Using a deep learning computer model and a dataset containing millions of dashboard camera images from New York City rideshare drivers, Cornell Tech researchers were able to see which neighborhoods had the highest numbers of New York Police Department marked vehicles, a possible indication of deployment patterns.

Their results showed trends in police presence by time of day, neighborhood demographics, proximity to police stations and commercial districts. Among the researchers’ findings: Gramercy Park, in Midtown Manhattan, had the most police vehicles visible in dashcam images -- almost 20 times more than Arden Heights/Rossville, in southern Staten Island, which had the fewest.

Areas with more police vehicle images included wealthy commercial zones and low-income neighborhoods with higher proportions of Black and Latino residents.

Matt Franchi, a doctoral student in the field of computer science, is lead author of “Detecting Disparities in Police Deployments Using Dashcam Data,” which he presented June 12 at the Association for Computing Machinery Conference on Fairness, Accountability, and Transparency (FAccT ’23) in Chicago.

Senior authors are Wendy Ju, associate professor of information science at the Jacobs Technion-Cornell Institute at Cornell Tech, and Emma Pierson, assistant professor of computer science at the Jacobs Technion-Cornell Institute at Cornell Tech. Both are field members in the Cornell Ann S. Bowers College of Computing and Information Science.

While data on police stops, use of force, searches, criminal incidents and arrests is publicly available, police generally do not provide information on how and where officers are deployed, citing security concerns. Deployment disparities, the researchers wrote, can result in downstream biases like increased arrests: A neighborhood that’s more heavily policed than another might not necessarily have more crime, just more people arrested for it.

 In 2020, the team – which included J.D. Zamfirescu-Pereira, a doctoral student at the University of California, Berkeley – obtained 24.8 million dashcam images from Nexar, a company that provides rideshare drivers with dashboard cameras. Uber, for example, recommends that their drivers install cameras for their own protection.

Nexar made their proprietary images (taken between March 4, 2020, and Nov. 15, 2020) available for research purposes; originally, the Cornell team used it to gather information on how people in New York City were socially distancing during the pandemic.

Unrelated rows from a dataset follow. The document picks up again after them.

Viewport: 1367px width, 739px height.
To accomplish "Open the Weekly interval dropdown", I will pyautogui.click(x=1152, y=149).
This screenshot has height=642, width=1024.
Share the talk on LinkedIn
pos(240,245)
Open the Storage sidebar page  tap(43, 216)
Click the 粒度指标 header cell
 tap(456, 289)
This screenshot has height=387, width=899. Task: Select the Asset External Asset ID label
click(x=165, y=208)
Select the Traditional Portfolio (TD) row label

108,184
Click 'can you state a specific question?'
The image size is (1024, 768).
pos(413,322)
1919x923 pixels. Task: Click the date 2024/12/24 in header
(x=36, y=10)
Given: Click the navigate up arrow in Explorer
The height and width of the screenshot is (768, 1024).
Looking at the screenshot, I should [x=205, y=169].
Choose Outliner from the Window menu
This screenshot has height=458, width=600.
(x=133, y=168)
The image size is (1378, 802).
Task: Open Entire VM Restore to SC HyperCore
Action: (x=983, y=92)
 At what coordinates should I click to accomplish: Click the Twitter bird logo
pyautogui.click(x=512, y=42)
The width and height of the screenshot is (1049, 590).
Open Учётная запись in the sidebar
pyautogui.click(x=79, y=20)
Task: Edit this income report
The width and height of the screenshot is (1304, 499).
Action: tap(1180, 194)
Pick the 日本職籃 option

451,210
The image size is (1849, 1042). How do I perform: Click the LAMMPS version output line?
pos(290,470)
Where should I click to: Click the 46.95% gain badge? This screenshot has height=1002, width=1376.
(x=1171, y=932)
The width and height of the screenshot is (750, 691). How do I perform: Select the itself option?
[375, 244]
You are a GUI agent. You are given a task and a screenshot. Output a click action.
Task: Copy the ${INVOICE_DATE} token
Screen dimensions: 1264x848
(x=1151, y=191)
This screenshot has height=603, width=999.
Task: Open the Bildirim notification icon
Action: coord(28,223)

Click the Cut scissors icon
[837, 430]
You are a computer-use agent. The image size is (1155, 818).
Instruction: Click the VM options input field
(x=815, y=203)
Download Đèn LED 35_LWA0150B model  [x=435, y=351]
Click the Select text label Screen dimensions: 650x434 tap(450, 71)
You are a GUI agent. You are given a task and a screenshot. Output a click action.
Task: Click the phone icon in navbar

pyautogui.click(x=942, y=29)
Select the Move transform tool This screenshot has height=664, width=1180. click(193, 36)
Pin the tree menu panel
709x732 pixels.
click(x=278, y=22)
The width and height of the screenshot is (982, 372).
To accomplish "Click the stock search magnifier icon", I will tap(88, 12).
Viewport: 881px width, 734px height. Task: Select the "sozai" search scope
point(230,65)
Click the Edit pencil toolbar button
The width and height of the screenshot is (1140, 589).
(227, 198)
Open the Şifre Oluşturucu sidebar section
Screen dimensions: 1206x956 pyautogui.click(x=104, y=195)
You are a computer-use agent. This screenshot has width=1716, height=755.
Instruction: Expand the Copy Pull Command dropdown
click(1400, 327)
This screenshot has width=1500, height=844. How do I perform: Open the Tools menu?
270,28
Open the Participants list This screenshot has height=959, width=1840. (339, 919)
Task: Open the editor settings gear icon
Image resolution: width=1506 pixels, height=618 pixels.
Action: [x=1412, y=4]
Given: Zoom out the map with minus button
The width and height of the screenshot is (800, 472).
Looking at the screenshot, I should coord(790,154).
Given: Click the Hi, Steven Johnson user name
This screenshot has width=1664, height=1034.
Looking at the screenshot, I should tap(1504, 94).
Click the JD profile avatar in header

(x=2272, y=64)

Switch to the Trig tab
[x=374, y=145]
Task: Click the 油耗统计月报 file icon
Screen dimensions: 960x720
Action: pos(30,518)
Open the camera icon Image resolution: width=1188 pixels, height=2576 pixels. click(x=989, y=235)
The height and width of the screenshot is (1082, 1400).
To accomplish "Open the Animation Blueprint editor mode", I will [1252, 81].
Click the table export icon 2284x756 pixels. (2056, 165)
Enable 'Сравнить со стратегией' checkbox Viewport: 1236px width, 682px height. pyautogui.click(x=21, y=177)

“I was initially interested in the underlying methodologies that powered the project – processing large amounts of data that are time-stamped and geo-tagged,” Franchi said. “When you run the right analysis, you can get a rich picture of a huge urban environment, and extract trends that you wouldn’t be able to otherwise.”

The researchers then used thousands of images, annotated for whether they contained a police car, to train a deep learning model to identify marked police vehicles. While the model could identify police vehicles, it could not account for the reasons they were there.

The researchers identified more than 233,000 images containing marked police vehicles. The pictures were taken across all five boroughs, at all times of day. The team then studied the geo-tagged images in context of specific factors such as neighborhood, borough and zone type, and whether the pictures were taken in a bustling commercial area, near manufacturing or in a primary residential location.

They also analyzed the images in relation to census data for the area, such as population density, median household income, and the racial makeup of residents (white, Black, Hispanic, Asian).

The researchers said they see two main benefits to this work: a step toward greater transparency in policing; and the potential for auditing all government agencies for efficiency and equity.

Ju said researchers could apply this method of training a model to identify objects – such as garbage piles -- with computer vision in myriad ways that help city governments and urban planners. It’s the ability of this method to adapt to detect a wide variety of phenomena – in this case, marked police vehicles – that is most exciting to Ju.

“From a technology standpoint, you have these dashcams collecting data, and then we have computer vision so we can actually pick out what we’re interested in from that data,” she said. “But it’s really the method of aggregating the data post hoc, and being able to compare the incidence of those things across neighborhoods – that’s the thing that we haven't been able to do before.”

Support for this work came from an Amazon Research Award, a Google Research Scholar Award and the National Science Foundation.